Pre-ligand assembly domain-derived recombinant protein of TNFR2 inhibits the expansion of CD4+ Foxp3+ regulatory T cells.

There is compelling evidence that tumor necrosis factor (TNF) receptor type II (TNFR2) mediates the stimulatory effect of TNF on the activation of CD4+ Foxp3+ regulatory T cells (Tregs). Tregs with high TNFR2 expression are critical components of tumor microenvironment, where they promote tumor progression by impeding antitumor immune responses. Thus, selectively targeting TNFR2 has emerged as a promising strategy to inhibit Treg activity and enhance antitumor immune responses. The preligand-binding assembly domain (PLAD) is a conserved extracellular domain that subtly differs among TNF receptor family members, facilitating the ligand-independent assembly of receptor monomers into a spatially optimal trimer that favors ligand binding.
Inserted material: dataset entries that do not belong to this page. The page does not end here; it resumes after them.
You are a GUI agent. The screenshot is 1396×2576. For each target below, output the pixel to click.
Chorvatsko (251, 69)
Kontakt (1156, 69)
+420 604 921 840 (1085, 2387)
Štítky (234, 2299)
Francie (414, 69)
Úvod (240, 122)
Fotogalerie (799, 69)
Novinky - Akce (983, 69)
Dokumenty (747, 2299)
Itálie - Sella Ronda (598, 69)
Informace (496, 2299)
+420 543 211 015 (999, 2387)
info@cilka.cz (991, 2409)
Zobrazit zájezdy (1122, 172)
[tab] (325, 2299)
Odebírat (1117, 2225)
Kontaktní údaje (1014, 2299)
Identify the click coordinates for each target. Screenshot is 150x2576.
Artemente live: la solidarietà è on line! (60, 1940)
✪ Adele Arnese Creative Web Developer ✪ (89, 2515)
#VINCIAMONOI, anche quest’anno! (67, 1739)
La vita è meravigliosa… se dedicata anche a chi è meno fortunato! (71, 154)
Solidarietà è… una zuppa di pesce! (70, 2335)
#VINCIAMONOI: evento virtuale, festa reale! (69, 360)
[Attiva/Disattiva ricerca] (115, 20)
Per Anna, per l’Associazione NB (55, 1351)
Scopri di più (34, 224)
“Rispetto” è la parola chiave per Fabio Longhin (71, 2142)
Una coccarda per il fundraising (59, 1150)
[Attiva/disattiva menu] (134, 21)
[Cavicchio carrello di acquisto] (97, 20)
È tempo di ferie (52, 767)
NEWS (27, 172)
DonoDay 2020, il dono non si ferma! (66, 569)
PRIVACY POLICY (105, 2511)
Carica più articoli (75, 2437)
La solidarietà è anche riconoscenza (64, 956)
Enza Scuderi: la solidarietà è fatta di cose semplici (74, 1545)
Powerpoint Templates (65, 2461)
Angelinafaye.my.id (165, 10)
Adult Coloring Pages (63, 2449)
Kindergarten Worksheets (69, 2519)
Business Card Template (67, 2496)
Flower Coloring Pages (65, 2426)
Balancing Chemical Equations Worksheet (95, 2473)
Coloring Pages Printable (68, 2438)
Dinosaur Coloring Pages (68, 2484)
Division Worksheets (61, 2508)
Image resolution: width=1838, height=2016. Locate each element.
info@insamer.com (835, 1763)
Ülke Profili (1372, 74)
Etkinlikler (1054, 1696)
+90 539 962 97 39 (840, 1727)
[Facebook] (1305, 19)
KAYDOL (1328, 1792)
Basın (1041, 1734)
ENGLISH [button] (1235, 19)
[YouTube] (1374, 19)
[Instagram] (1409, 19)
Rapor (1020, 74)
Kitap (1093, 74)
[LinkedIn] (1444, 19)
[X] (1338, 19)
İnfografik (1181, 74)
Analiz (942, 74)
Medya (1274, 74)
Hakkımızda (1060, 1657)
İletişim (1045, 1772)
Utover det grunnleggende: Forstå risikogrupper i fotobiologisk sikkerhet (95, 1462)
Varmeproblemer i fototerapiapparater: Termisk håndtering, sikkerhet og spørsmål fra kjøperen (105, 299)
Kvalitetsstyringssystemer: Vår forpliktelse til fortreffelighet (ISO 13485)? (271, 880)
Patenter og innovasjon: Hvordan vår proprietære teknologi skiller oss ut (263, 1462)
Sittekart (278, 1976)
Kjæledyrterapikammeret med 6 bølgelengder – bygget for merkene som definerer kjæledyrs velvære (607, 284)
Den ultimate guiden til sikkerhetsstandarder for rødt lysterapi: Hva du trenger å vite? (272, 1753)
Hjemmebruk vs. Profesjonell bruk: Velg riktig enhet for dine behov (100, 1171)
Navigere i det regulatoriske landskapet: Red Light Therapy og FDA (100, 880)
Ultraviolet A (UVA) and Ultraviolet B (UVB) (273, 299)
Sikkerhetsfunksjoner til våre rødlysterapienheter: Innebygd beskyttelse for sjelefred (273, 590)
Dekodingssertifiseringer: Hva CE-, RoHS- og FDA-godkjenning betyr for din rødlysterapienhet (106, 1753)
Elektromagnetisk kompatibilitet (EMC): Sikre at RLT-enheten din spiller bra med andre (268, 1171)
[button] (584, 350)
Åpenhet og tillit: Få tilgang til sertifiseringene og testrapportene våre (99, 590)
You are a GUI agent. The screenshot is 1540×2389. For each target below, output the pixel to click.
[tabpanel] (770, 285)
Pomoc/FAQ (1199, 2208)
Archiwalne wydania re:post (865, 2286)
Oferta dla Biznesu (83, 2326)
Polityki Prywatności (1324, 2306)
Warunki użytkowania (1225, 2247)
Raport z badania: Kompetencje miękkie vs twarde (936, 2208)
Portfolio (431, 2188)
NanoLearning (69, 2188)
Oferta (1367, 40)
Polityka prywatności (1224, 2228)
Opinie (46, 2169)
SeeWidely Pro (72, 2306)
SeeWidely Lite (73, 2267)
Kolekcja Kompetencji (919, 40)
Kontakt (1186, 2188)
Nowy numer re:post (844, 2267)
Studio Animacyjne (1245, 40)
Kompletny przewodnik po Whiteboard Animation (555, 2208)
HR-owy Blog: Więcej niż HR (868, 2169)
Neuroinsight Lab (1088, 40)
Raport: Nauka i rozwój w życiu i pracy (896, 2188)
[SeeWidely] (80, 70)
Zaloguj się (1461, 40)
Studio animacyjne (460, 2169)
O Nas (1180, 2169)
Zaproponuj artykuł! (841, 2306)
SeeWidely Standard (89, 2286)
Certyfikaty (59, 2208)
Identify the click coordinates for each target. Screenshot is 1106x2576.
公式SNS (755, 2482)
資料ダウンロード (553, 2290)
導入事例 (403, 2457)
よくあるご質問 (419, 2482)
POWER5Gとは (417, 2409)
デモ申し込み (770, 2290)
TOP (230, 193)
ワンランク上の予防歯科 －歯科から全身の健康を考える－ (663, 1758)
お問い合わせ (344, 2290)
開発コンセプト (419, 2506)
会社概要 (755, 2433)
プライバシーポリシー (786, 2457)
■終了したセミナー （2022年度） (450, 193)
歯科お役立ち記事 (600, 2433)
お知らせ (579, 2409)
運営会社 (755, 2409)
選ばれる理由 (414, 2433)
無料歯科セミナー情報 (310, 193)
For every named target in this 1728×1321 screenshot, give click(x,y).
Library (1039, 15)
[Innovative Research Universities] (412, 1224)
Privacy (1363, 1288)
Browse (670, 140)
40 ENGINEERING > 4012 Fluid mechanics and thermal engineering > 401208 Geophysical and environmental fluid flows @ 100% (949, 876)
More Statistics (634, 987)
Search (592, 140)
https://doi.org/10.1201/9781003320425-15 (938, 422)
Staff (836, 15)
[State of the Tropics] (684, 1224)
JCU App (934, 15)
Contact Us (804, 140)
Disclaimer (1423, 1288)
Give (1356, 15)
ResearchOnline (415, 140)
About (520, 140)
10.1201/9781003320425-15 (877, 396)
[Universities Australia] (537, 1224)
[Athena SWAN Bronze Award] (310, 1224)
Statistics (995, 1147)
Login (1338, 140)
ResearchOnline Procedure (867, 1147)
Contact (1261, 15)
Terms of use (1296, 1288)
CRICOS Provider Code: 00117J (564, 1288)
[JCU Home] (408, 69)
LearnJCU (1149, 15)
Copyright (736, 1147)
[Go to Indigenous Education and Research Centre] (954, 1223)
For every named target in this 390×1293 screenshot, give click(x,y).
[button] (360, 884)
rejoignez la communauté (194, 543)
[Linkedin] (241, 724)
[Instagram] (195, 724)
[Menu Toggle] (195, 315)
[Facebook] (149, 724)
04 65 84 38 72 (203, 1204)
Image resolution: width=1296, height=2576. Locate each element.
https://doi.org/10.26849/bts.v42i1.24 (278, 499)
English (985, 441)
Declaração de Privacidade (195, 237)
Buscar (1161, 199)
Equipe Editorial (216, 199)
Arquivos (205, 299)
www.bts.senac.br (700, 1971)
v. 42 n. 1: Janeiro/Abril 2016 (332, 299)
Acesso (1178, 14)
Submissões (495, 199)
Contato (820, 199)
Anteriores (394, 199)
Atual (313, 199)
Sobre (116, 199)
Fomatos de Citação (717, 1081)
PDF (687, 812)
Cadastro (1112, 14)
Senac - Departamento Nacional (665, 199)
Previous studies demonstrated that recombinant PLAD proteins derived from TNFR1 were able to inhibit TNFR1-mediated cell death and alleviated inflammatory conditions in mouse models. However, the functional properties of TNFR2-derived PLAD remain largely unexplored. In this study, we developed recombinant PLAD proteins from human and mouse TNFR2, as well as TNFR1, and evaluated their ability to interfere with TNF binding and Treg activation. All 4 PLAD proteins dose-dependently inhibited TNF-stimulated NF-κB transcriptional activity in HEK293 reporter cells. Among them, human TNFR2-derived PLAD exhibited relatively enhanced inhibitory effects compared with the other 3 in HEK293 reporter cells overexpressing TNFR2 but lacking TNFR1, and potently blocked TNF binding to TNFR2 on Jurkat cell surfaces. Furthermore, human TNFR2-derived PLAD significantly reduced the TNF-induced proliferative expansion of CD4+ Foxp3+ Tregs in both mouse lymphocyte and human peripheral blood mononuclear cell cultures. Our findings suggest that human TNFR2-derived PLAD merits further investigation for the cancer immunotherapy.